Aufgabe. Welche drei Herrscher nennt der Leseauszug als Beispiele für ein Ende, das befürchtet wird?

Ich schreibe dies, obwohl ich kaum noch weiß, für wen. Vielleicht für die Geschichte. Vielleicht für niemanden. Zu viele Nächte liege ich wach, gezerrt von meinen eigenen Dämonen. Ich habe geglaubt, ich könnte mir ein Denkmal bauen, einen Platz in den Geschichtsbüchern als Wiederhersteller russischer Größe. Doch was habe ich wirklich geschaffen? Ein Spiel mit einer Waffe, in deren Trommel fast jede Kammer geladen ist – und die an meiner eigenen Schläfe liegt.
Auf dem Thron des Verlierers
Ich weiß, wie gnadenlos die Geschichte meines Landes ist. Verliererkriege verzeiht Russland nicht. Ich habe geglaubt, ich bin anders, stärker, gerissener. Doch mit jedem Monat wird mir klarer: was, wenn es so endet wie bei Zar Nikolaus I., bei Nikolaus II., bei Gorbatschow? Was, wenn mein Name nicht als Retter Russlands überliefert wird, sondern als der letzte Mann, der uns in den Abgrund gestoßen hat? Ich spüre, wie sehr das Gewicht der Vergangenheit mich erdrückt.

Datenabschnitt.
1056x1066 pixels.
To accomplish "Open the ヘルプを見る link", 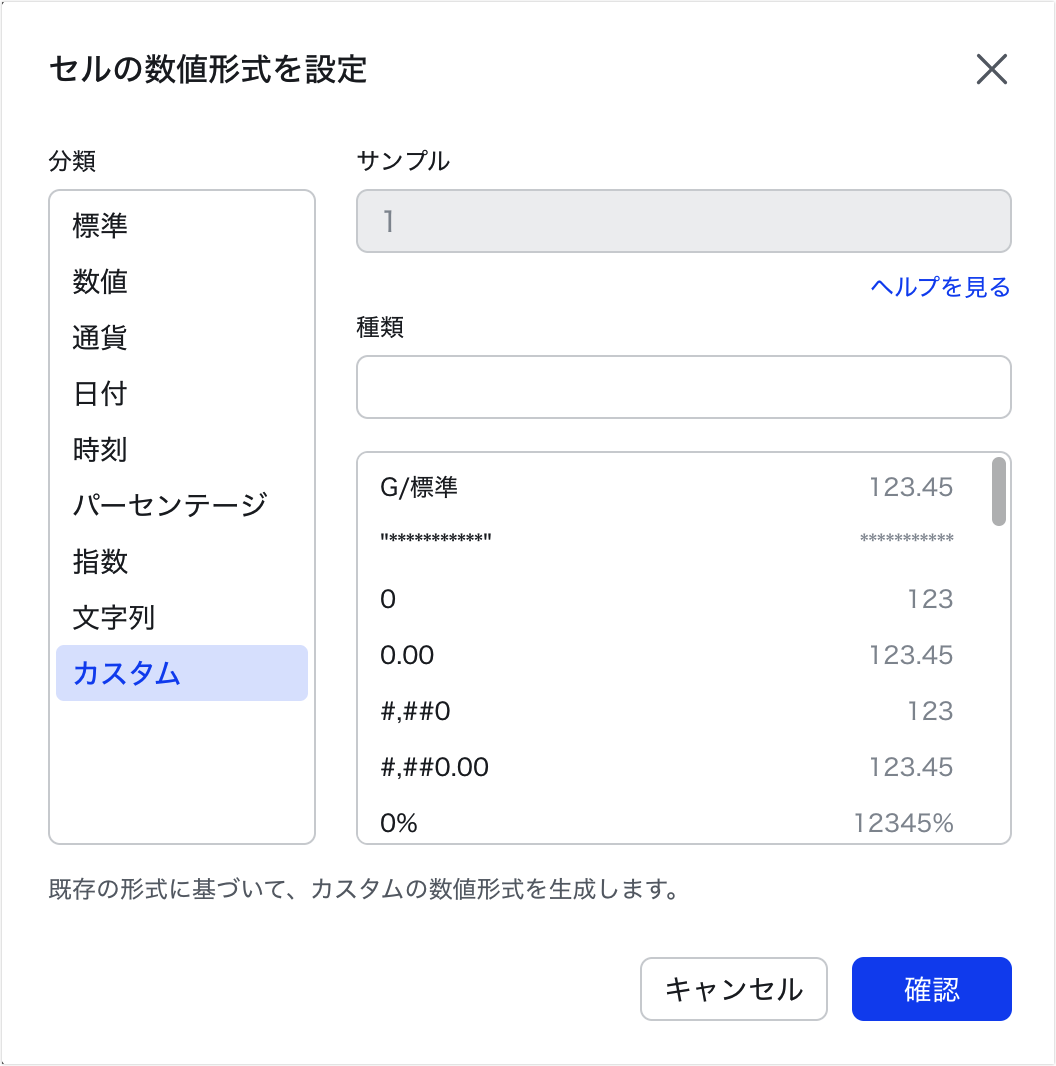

Lösung. Zar Nikolaus I., Nikolaus II. und Gorbatschow.